In drug discovery, what we truly want to know is whether a variant causes disease, whether perturbing a regulatory axis changes the phenotype, and whether that effect is reproducible in specific tissues, developmental stages, and patient populations. AlphaGenome provides only the methodology. More precisely, it opens a possibility space: "this sequence may have regulatory potential."

But AlphaGenome is not a panacea. Causal direction is unclear, cell-type specificity is limited, and developmental stages or pathological states are barely represented. In other words, AlphaGenome is not a model that confirms drug targets — it is a model that expands the candidate pool. This is where the ideals and reality of drug discovery diverge. The model says "this variant looks important," but the experiment asks back "important when, where, and how?" Bridging that gap still requires classical but expensive experiments: primary cells, organoids, patient-derived samples.

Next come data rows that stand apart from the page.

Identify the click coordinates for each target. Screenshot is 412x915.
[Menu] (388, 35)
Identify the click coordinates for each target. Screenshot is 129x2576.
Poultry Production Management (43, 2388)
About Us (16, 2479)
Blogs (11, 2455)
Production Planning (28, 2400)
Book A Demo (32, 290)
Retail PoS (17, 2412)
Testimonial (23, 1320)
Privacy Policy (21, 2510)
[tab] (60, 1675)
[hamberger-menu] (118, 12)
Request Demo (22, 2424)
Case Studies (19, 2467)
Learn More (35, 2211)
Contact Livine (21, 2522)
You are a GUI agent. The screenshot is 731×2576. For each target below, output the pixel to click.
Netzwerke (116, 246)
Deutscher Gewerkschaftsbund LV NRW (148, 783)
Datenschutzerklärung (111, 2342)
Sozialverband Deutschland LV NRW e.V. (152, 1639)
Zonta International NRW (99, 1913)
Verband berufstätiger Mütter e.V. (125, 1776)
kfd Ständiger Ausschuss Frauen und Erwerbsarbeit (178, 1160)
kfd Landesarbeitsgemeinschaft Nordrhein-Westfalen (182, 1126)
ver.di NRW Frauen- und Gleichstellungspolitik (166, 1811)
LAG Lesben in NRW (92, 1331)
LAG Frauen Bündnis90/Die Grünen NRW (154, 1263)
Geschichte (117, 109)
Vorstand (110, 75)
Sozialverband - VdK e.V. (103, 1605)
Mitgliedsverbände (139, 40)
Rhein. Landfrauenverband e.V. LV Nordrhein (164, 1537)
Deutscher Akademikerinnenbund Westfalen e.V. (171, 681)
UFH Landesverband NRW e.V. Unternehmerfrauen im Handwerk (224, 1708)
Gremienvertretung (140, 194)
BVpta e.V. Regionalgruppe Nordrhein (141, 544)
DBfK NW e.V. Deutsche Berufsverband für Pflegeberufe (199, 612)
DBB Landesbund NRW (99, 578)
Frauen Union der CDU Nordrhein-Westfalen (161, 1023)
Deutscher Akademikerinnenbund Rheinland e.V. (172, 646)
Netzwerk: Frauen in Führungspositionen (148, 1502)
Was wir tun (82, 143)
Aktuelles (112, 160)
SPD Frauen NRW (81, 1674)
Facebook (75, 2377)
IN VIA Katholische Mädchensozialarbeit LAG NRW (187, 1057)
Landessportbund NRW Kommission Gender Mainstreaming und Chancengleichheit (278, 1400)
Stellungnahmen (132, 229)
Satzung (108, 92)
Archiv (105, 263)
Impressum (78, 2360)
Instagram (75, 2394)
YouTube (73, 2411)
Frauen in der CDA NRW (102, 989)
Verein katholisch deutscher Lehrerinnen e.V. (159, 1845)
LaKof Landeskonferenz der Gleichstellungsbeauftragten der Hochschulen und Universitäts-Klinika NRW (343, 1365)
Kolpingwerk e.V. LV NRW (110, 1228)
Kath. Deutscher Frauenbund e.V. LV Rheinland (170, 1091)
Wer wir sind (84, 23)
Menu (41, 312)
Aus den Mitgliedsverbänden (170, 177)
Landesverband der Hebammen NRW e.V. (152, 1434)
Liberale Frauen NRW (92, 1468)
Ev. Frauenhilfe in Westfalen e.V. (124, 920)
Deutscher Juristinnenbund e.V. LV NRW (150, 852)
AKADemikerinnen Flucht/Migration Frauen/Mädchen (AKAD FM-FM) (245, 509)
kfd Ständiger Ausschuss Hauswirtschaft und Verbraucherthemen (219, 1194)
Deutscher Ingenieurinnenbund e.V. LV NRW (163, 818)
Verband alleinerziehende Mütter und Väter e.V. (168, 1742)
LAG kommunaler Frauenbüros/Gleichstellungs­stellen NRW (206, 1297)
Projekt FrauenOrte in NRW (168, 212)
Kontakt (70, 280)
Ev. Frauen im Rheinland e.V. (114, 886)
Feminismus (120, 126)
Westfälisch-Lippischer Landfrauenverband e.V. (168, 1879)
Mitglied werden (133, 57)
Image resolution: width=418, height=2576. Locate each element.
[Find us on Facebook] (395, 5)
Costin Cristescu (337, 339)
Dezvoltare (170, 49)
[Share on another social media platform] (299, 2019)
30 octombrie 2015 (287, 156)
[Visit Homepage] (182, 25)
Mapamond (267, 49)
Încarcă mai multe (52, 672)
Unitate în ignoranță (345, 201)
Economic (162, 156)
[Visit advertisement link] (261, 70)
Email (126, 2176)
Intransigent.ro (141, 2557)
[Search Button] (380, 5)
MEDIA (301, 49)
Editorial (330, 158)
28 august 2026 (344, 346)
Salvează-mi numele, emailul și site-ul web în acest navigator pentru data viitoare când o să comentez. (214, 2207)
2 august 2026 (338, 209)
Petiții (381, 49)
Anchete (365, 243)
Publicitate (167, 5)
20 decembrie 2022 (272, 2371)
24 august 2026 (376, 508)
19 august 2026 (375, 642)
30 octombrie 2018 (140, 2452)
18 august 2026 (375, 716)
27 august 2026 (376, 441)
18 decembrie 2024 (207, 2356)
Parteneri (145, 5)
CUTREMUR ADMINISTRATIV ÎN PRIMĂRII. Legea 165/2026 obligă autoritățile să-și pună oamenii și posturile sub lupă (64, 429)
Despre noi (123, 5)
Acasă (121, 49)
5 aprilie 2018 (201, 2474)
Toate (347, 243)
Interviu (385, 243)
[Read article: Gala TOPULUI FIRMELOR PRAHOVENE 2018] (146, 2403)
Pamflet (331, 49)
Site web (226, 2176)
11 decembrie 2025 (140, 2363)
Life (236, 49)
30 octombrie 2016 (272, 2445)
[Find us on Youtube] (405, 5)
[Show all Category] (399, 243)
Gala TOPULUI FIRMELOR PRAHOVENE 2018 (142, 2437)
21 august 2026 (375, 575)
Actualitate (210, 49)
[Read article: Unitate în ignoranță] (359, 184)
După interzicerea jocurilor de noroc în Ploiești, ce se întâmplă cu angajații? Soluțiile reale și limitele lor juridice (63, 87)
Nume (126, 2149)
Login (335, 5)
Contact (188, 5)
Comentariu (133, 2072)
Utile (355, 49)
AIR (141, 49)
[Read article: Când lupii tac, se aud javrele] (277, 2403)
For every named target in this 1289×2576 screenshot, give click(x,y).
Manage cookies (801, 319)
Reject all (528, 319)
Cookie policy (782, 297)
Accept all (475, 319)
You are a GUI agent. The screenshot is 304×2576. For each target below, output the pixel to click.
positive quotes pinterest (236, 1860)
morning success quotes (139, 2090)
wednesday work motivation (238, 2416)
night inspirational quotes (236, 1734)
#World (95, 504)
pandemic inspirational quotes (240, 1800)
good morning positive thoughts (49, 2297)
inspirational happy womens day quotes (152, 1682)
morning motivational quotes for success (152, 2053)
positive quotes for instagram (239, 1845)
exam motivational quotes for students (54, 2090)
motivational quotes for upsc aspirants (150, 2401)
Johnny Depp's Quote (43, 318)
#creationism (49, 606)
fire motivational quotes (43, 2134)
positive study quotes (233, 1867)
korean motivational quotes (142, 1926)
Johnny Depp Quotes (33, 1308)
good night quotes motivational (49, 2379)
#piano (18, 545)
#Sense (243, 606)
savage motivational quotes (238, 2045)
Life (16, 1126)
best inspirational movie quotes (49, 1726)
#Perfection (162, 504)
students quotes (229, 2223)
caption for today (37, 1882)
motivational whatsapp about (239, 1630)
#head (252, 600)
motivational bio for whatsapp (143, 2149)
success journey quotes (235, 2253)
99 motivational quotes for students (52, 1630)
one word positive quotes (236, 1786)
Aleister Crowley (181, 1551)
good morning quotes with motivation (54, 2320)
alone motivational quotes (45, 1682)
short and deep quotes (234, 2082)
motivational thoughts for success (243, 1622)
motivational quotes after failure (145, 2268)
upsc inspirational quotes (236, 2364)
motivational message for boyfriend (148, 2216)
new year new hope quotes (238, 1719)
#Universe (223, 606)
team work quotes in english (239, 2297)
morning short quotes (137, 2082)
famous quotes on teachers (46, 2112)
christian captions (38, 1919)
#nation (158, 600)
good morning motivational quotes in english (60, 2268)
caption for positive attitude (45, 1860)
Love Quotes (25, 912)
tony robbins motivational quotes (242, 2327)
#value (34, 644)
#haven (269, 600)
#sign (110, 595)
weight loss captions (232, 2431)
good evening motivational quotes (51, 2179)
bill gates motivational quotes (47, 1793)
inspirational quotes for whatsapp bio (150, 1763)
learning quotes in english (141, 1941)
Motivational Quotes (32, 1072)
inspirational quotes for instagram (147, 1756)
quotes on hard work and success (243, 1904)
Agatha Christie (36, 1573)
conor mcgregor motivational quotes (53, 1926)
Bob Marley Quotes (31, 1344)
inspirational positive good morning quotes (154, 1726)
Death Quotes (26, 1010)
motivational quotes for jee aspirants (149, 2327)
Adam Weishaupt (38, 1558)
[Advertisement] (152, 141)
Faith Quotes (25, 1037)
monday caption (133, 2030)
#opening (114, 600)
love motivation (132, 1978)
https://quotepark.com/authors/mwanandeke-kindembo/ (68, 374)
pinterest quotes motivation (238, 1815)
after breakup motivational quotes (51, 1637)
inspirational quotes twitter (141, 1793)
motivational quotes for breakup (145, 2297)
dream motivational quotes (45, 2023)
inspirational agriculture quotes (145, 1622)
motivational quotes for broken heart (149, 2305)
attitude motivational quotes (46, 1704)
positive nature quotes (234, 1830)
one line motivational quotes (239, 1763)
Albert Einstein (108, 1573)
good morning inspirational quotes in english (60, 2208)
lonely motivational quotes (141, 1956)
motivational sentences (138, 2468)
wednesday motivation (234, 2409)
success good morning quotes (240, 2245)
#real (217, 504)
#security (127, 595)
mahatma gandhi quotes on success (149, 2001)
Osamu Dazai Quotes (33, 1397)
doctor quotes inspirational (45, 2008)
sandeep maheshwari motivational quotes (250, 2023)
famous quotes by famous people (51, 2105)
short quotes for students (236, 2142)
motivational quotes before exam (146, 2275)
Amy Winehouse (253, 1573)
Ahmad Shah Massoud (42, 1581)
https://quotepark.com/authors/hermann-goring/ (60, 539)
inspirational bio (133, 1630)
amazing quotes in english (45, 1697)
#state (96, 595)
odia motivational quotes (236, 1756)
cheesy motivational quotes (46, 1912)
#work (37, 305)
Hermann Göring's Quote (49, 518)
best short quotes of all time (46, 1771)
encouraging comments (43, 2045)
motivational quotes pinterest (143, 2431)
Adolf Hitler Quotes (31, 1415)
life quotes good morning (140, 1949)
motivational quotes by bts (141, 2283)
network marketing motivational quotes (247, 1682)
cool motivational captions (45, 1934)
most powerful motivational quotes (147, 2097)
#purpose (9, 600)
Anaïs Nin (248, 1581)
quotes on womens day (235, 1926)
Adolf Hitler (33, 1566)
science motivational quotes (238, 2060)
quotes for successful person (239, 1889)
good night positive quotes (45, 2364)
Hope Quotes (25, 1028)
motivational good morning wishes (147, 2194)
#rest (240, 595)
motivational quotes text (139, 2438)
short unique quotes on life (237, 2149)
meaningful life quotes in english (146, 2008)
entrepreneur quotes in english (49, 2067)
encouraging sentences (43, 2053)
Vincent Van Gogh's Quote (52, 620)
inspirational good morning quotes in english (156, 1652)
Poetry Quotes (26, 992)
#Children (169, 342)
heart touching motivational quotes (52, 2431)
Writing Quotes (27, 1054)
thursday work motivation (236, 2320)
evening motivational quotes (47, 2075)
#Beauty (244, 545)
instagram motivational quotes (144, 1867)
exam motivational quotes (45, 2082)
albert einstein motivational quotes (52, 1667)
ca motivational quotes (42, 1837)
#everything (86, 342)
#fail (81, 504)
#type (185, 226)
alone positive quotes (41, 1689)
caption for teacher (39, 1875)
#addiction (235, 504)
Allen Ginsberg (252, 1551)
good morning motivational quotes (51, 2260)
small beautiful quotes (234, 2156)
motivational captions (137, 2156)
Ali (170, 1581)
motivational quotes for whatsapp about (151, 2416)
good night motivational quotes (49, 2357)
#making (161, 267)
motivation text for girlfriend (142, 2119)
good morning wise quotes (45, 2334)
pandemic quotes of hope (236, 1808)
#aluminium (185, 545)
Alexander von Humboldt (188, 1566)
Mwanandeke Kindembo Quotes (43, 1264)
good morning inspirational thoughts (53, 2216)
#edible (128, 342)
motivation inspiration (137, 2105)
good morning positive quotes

The Importance of Data Investment

For pharmaceutical companies looking to leverage AlphaGenome, the answer is clear: they must generate patient-derived sample data. Publicly available data alone will not provide the answers. Enformer uses the Basenji dataset (Kelley et al. 2018, Genome Res) created by Robert Kelley at Calico, built from ENCODE, FANTOM, and Roadmap Epigenome data. With roughly 20,000 tracks, this dataset has been used by multiple companies and research groups to develop models. But this level of data only demonstrates proof of concept — real drug development demands purpose-built data.

Major international pharmaceutical companies generate their own data. While they also use public resources like UK Biobank, these companies invested directly in creating those datasets and secured early access. In Korea, public data initiatives like the National Integrated Bio Big Data project are being discussed, but active corporate data investment must proceed in parallel.

The noncoding genome is governed by loose, combinatorial, context-dependent rules. Patient-derived cell line data, cell line data treated with diverse drugs, and linkage to medical records are all necessary.

Understanding Quantitative Genetics Is Key to Drug Discovery

Why did Google bother developing AlphaGenome? AlphaFold predicts protein structures. It can also assess how variants alter protein activity and develop drugs targeting those proteins. But there is a domain AlphaFold cannot reach. Humans are diverse. We have quantitative traits. Even among people diagnosed with the same disease, there are diverse subtypes and clinical distributions. Not one gene and one variant, but many genes and many variants are involved.

With whole-genome sequencing, tens of thousands of variants can be found in a single individual. In a traditional experiment, one researcher studies one variant at a time. When will we get through tens of thousands? And that is just one patient.

AlphaGenome predicts this in under ten seconds. From those predictions, the truly important one or two variants can be identified and experimentally validated.

Why AlphaGenome's Progress Matters

Those who have used AlphaGenome know: you can access its API for research. But currently, it predicts using limited cell information at the K562 level. For someone like me who studies autism, fetal brain data is needed — and such data is extremely rare. If I want to apply my own fetal brain data, I would need to fine-tune the AlphaGenome model. That is currently not straightforward.

Going forward, Google will provide the AlphaGenome framework to various pharmaceutical companies. These companies will train it on their own high-quality proprietary data for drug discovery applications.

What matters more than foundation model development is producing good data — and companies investing directly in that effort.